***** MATERIAL FOR THE TASK
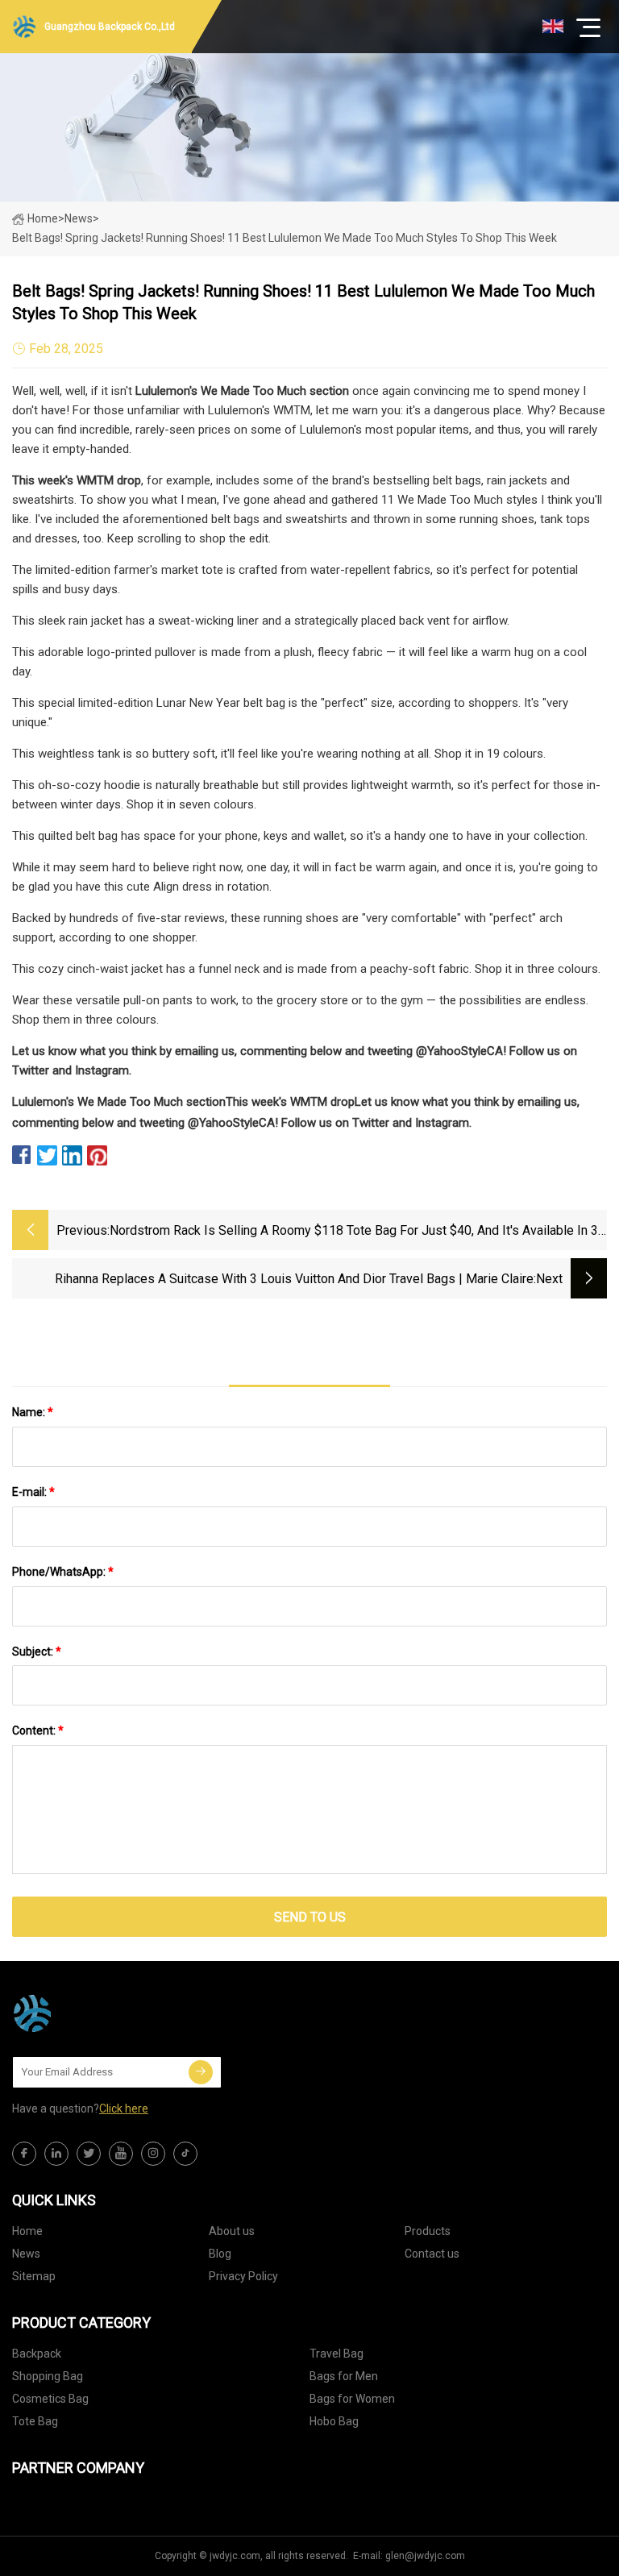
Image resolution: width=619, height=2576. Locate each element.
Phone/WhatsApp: (63, 1571)
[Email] (201, 2072)
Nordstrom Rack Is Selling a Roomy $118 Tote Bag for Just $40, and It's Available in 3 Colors (354, 1232)
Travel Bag (337, 2353)
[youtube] (121, 2154)
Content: (38, 1730)
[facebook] (24, 2154)
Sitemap (34, 2276)
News (26, 2253)
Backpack (36, 2353)
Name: (32, 1412)
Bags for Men (344, 2376)
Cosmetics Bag (50, 2398)
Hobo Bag (334, 2421)
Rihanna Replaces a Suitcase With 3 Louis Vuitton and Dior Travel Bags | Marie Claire (294, 1278)
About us (232, 2231)
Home (42, 218)
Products (428, 2231)
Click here (123, 2108)
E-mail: (33, 1491)
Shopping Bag (47, 2376)
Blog (220, 2253)
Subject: (36, 1651)
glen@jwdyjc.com (425, 2555)
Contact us (432, 2253)
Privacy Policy (243, 2276)
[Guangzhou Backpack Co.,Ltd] (92, 2013)
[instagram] (153, 2154)
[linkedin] (56, 2154)
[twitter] (89, 2154)
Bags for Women (352, 2398)
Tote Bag (35, 2421)
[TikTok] (185, 2154)
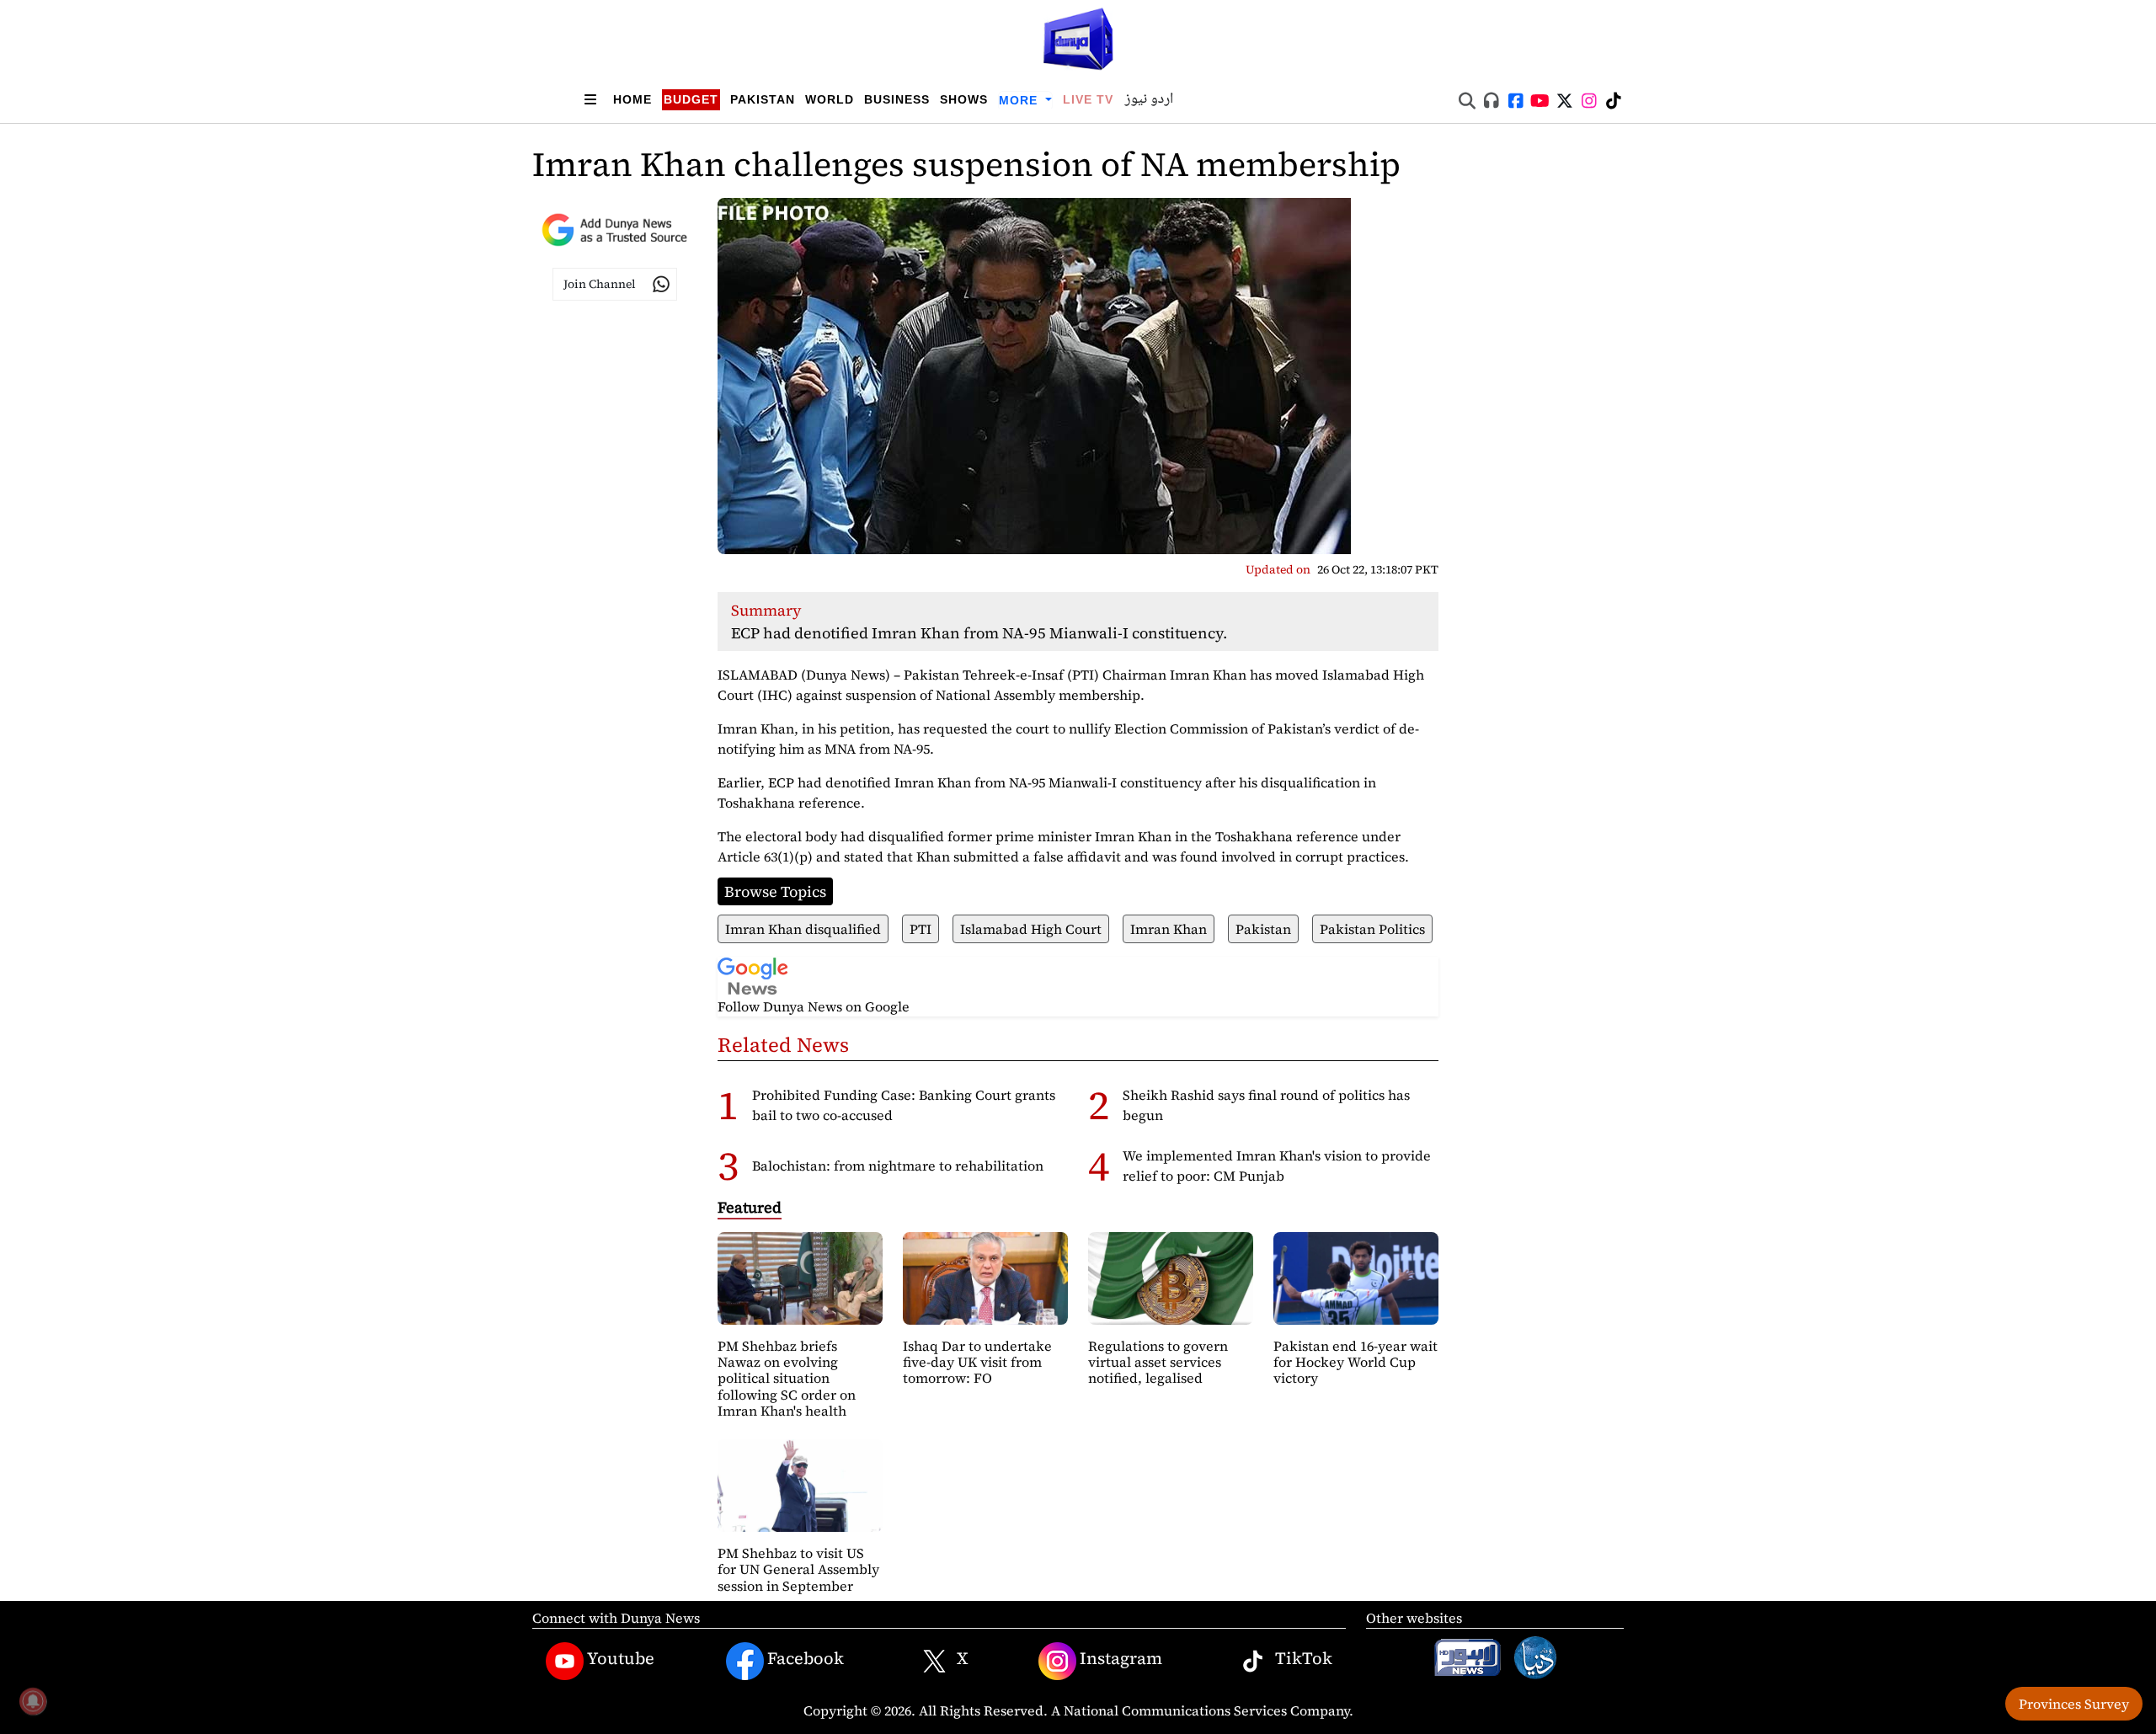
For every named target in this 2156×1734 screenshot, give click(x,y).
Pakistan (762, 99)
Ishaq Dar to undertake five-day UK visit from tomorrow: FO (977, 1362)
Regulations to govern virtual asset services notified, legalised (1158, 1362)
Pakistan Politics (1372, 929)
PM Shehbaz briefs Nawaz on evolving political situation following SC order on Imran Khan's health (787, 1378)
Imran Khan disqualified (803, 929)
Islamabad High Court (1031, 929)
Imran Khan (1168, 929)
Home (632, 99)
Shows (964, 99)
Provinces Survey (2074, 1703)
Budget (691, 99)
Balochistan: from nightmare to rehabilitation (897, 1165)
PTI (920, 929)
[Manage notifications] (32, 1701)
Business (897, 99)
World (829, 99)
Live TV (1088, 99)
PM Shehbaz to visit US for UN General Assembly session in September (798, 1569)
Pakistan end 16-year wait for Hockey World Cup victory (1355, 1362)
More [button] (1020, 100)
**********
_EXERCISE PROMPT_
Set down all the data again exactly as above, pictures excluded.

_PROBLEM SOLUTION_
Image resolution: width=619, height=2576. Locate each element.
Phone/WhatsApp: (63, 1571)
[Email] (201, 2072)
Nordstrom Rack Is Selling a Roomy $118 Tote Bag for Just $40, and It's Available in 3 Colors (354, 1232)
Travel Bag (337, 2353)
[youtube] (121, 2154)
Content: (38, 1730)
[facebook] (24, 2154)
Sitemap (34, 2276)
News (26, 2253)
Backpack (36, 2353)
Name: (32, 1412)
Bags for Men (344, 2376)
Cosmetics Bag (50, 2398)
Hobo Bag (334, 2421)
Rihanna Replaces a Suitcase With 3 Louis Vuitton and Dior Travel Bags | Marie Claire (294, 1278)
About us (232, 2231)
Home (42, 218)
Products (428, 2231)
Click here (123, 2108)
E-mail: (33, 1491)
Shopping Bag (47, 2376)
Blog (220, 2253)
Subject: (36, 1651)
glen@jwdyjc.com (425, 2555)
Contact us (432, 2253)
Privacy Policy (243, 2276)
[Guangzhou Backpack Co.,Ltd] (92, 2013)
[instagram] (153, 2154)
[linkedin] (56, 2154)
[twitter] (89, 2154)
Bags for Women (352, 2398)
Tote Bag (35, 2421)
[TikTok] (185, 2154)
For every named target in this 2156×1734 screenshot, give click(x,y).
Pakistan (762, 99)
Ishaq Dar to undertake five-day UK visit from tomorrow: FO (977, 1362)
Regulations to govern virtual asset services notified, legalised (1158, 1362)
Pakistan Politics (1372, 929)
PM Shehbaz briefs Nawaz on evolving political situation following SC order on Imran Khan's health (787, 1378)
Imran Khan disqualified (803, 929)
Islamabad High Court (1031, 929)
Imran Khan (1168, 929)
Home (632, 99)
Shows (964, 99)
Provinces Survey (2074, 1703)
Budget (691, 99)
Balochistan: from nightmare to rehabilitation (897, 1165)
PTI (920, 929)
[Manage notifications] (32, 1701)
Business (897, 99)
World (829, 99)
Live TV (1088, 99)
PM Shehbaz to visit US for UN General Assembly session in September (798, 1569)
Pakistan end 16-year wait for Hockey World Cup victory (1355, 1362)
More [button] (1020, 100)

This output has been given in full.